Abbott, Saturday, 13 September 2008 21:31 (seventeen years ago)

Ban Gene.

Aimless, Saturday, 13 September 2008 21:33 (seventeen years ago)

four months pass...

apparently asking people shit is "crowd sourcing" now, but this is a solid list:

http://blogs.discovermagazine.com/loom/2009/02/01/the-crowd-sourced-reading-list/

caek, Friday, 6 February 2009 22:40 (seventeen years ago)

Haha, I got a little too into this stuff some years back. Oh, those were times. I used to get frustrated because all the books would go off on all the dippy implications, on and on, right in chapter one, but I had all these really fundamental questions I wanted to know about still, and I was just so impatient. I mean it's hard to have OMG REVELATIONS when I don't even understand 98% of the theory. I remember enjoying QED cuz Feynman cut a lot of that shit out and just got to the point.

╓abies, Friday, 6 February 2009 23:01 (seventeen years ago)

i've come across a lot of novel theories about how to MAGIC (or MAGICK if you prefer) is a quantum phenomenon, very OMNI-magazine wish-fulfillment shit from half-smart escapists / law-of-attraction "The Secret"-type shit for popular science nerds

obi don quixote (elmo argonaut), Friday, 6 February 2009 23:36 (seventeen years ago)

one month passes...

The taxonomy of popularizations discussed in this article is nonsense, but the article is full of good points, e.g.

Explaining quantum theory, for instance, seems both to require and to shipwreck metaphors — for what is “down there” just does not behave like what is “up here”. A common tool is to anthropomorphize, personifying elements of the quantum world. Certain books, such as George Gamow’s Mr Tompkins Explores the Atom, use such anthropomorphic metaphors guilelessly, trusting the reader to recognize the difference between what is literal and what is not. Others, especially the “new-age” accounts, tend to deliberately blur that difference for their own ends. These include Zukav, who moves from a claim about the role of observation on atomic systems to the claim that “physics has become a branch of psychology”.
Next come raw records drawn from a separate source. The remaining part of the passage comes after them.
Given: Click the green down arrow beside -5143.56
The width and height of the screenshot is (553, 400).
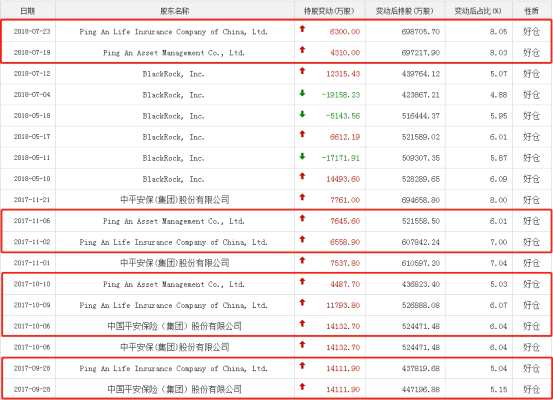Looking at the screenshot, I should (302, 114).
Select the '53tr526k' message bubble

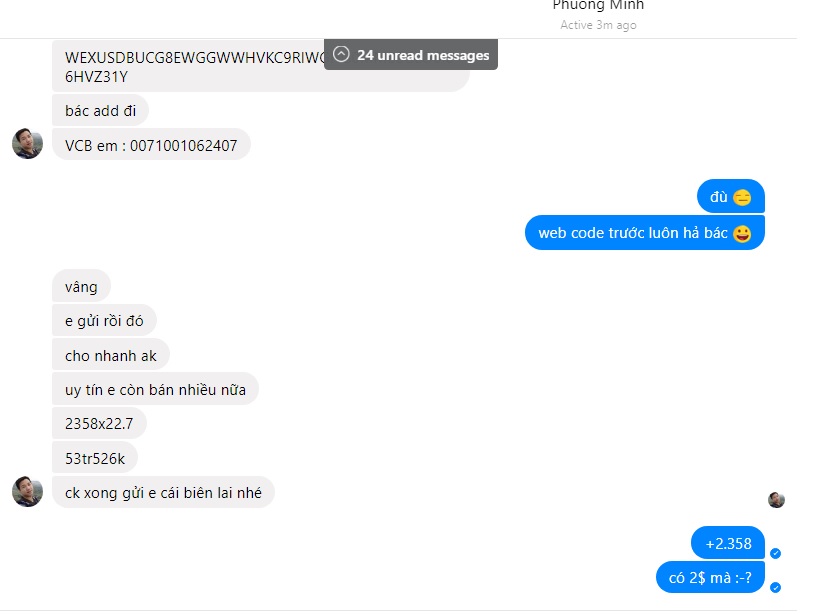pyautogui.click(x=95, y=458)
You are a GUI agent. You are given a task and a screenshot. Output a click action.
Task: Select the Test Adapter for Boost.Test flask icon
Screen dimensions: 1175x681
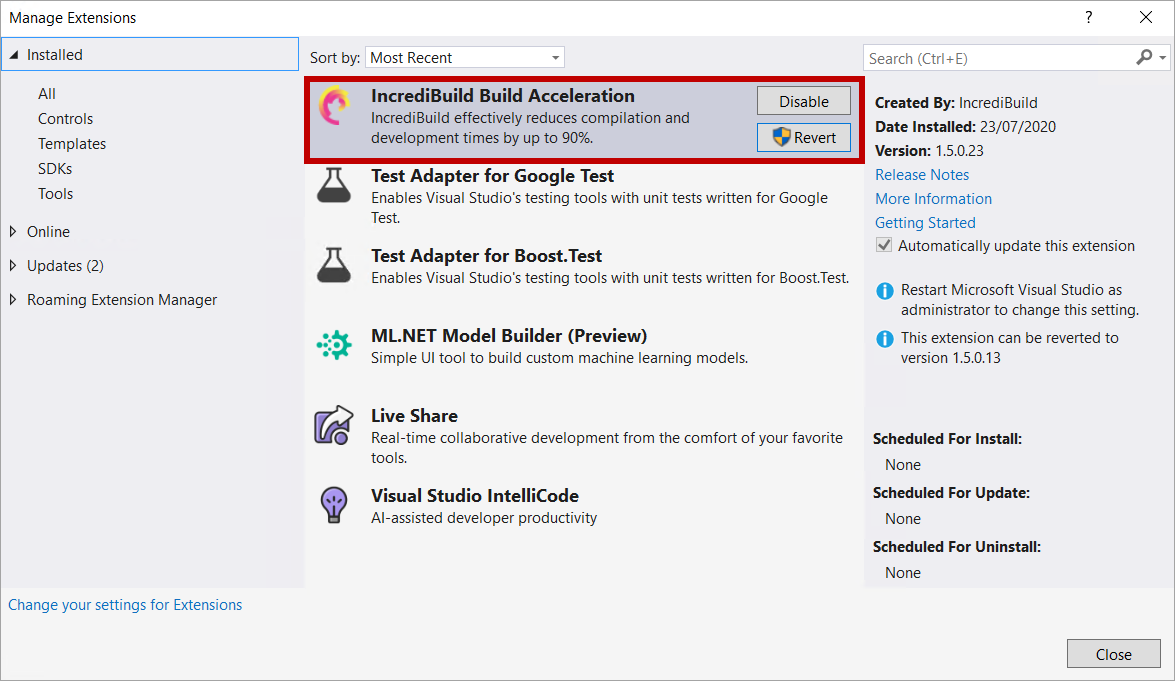[x=334, y=265]
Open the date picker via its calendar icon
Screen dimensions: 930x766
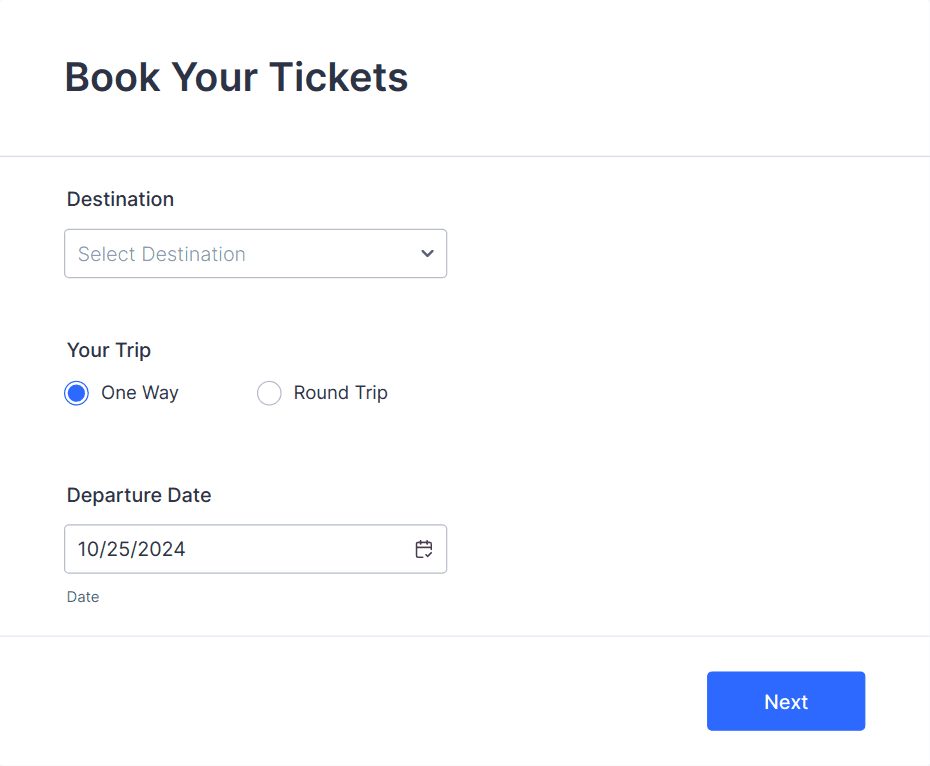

caek, Friday, 3 April 2009 00:13 (seventeen years ago)

http://physicsworld.com/cws/article/print/38460

caek, Friday, 3 April 2009 00:14 (seventeen years ago)
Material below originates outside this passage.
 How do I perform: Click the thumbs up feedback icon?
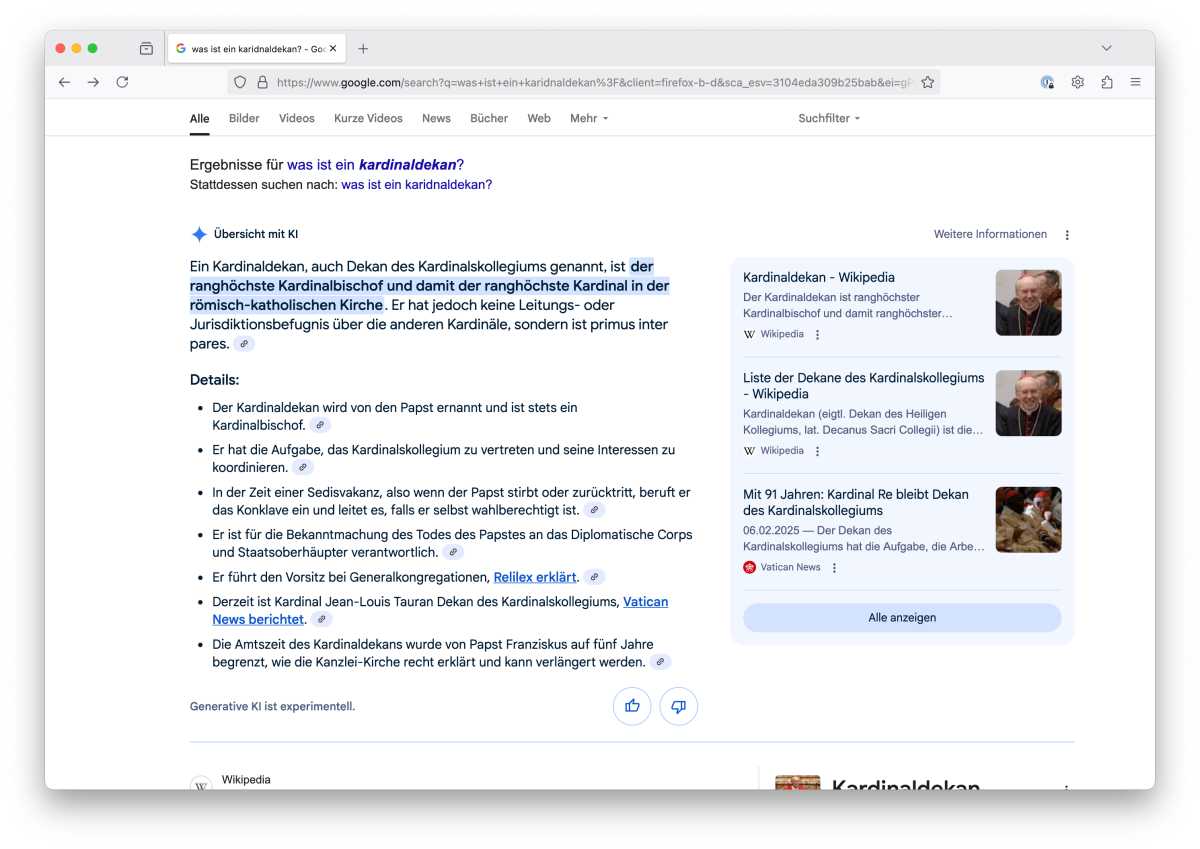coord(632,706)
Also, can't really think of anywhere else to put this, but I enjoyed this piece about post-culture wars/Sokal science studies: http://www.nature.com/nature/journal/v458/n7234/full/458030a.html

caek, Friday, 3 April 2009 00:15 (seventeen years ago)

Seems like a great argument for shit-canning the whole science studies enterprise, if they're only now just getting round to realising that Thabo Mbeki's policies might have been a bad thing.

turnover is validating, profit is salivating (ledge), Friday, 3 April 2009 07:48 (seventeen years ago)

Some saw this as a justified blow against Western imperialism, given that the safety and efficacy of the treatment cannot be proven beyond doubt.

Really? I mean really? Not just some cranks, but people worth mentioning in an article about science studies?

The hard problem for social studies of science is to show why, although he was right in logic, he was wrong for all practical purposes.

Or, the easy problem for anyone with half a clue.

But the view gained from the Internet is not always the view developed within the scientific community.

HOLY SHIT STOP THE PRESS

turnover is validating, profit is salivating (ledge), Friday, 3 April 2009 07:51 (seventeen years ago)

It seems a decent enough article to me, even where Collins is stating what ought to be obvious. If Science Studies has been prone to faddishness - shock horror - I don't think that invalidates the usefulness of meta-thinking about Science.

Straight from the Top of My Dom (Noodle Vague), Friday, 3 April 2009 08:03 (seventeen years ago)

Meta-thinking about science is fine, I'm just astonished that apparently up until now they've been doing it in such a dunder-headed way.

Whenever a scientist, acting in the name of science, cheats, cynically manipulates, claims to speak with the voice of capitalism, the voice of a god, or even the voice of a doctrinaire atheist, it diminishes [...] science

Another gem from the book of No Fucking Way

turnover is validating, profit is salivating (ledge), Friday, 3 April 2009 08:08 (seventeen years ago)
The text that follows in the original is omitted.